Liking Devendra Banhart means always readying some kind of apology for him—for misbegotten flutes, for songs about butterflies and little boys, for times when he strips down shirtless to play tambourine. Wincing at it all is part of the project, and much of Banhart's charm derives from the degree to which he mingles a sense of true conviction with a sense of being in on the game. Certainly no other artist embodies "freak folk" as much, or as knowingly.
On his fifth album, Smokey Rolls Down Thunder Canyon, Banhart embraces his role as a poet and a jester in equal measure. 2005's Cripple Crow was no cohesive exercise, but it sounds measured next to Smokey, which jumps from samba to glam-rock without ever losing its folky grounding.
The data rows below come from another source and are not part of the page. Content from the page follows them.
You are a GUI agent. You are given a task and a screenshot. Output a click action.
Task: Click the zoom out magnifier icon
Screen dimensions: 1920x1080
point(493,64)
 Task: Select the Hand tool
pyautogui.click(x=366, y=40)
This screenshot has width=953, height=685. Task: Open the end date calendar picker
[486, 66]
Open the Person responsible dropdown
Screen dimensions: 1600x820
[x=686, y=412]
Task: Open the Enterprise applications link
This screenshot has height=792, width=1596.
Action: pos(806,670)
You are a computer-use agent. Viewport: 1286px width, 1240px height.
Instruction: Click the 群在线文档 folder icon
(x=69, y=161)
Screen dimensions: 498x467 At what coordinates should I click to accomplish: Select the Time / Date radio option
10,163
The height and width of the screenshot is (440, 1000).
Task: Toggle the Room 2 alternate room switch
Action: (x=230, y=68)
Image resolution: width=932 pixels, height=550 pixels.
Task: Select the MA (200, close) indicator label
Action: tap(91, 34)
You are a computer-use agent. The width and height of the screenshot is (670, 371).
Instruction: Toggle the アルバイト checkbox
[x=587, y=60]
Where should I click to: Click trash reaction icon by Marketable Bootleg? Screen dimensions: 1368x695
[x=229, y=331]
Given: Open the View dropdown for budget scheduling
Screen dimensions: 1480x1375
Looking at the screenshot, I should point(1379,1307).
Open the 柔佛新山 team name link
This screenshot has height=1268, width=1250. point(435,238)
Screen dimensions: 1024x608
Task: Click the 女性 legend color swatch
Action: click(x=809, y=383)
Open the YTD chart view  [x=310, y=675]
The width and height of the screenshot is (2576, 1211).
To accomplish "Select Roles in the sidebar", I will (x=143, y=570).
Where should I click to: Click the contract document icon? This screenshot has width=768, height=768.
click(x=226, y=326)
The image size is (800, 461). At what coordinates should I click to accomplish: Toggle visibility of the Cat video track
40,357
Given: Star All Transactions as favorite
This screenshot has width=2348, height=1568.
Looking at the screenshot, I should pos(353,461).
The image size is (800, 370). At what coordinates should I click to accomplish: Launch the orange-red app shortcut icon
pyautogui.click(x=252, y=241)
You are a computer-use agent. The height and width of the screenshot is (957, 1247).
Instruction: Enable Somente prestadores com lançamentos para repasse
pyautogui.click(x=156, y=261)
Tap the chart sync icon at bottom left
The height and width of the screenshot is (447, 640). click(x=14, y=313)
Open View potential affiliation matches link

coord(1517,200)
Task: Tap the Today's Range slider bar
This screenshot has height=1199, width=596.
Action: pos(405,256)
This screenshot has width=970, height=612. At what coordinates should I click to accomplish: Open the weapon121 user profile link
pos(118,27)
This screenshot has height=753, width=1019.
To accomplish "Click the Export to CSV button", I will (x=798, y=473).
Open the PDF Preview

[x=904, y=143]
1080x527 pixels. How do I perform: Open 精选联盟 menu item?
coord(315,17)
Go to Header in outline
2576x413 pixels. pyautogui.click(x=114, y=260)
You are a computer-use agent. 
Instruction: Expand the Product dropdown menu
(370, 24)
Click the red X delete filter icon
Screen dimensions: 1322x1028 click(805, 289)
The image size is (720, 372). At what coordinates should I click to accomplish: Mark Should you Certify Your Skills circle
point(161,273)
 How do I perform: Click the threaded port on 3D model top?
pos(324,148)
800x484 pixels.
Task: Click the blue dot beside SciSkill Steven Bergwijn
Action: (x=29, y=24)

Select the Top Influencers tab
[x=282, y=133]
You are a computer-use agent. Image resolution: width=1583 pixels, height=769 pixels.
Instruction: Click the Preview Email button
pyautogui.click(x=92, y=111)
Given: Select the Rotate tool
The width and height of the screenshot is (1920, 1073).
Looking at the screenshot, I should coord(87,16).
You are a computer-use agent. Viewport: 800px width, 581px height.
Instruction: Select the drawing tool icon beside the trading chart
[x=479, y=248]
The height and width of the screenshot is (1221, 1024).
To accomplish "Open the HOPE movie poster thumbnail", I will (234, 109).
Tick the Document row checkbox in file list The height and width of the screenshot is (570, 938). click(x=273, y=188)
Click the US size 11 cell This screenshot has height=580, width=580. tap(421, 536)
The rocking parts are the real highlights: After five minutes of breathy calm, "Seahorse" opens up with a cocksure romp of guitars and drums, and "Tonada Yanomaminista" showcases Banhart as a rousing frontman to slot somewhere between The Psychedelic Furs and The Doors.
Every Banhart album has a slip, and Smokey's is a doozy: "Shabop Shalom," a largely spoken-word story about a boy "taking in the sweet and sensuous scent of hibiscus that languidly lilted along the summer breeze." Credit Banhart's slips to taking big steps, however, and he becomes hard to dismiss.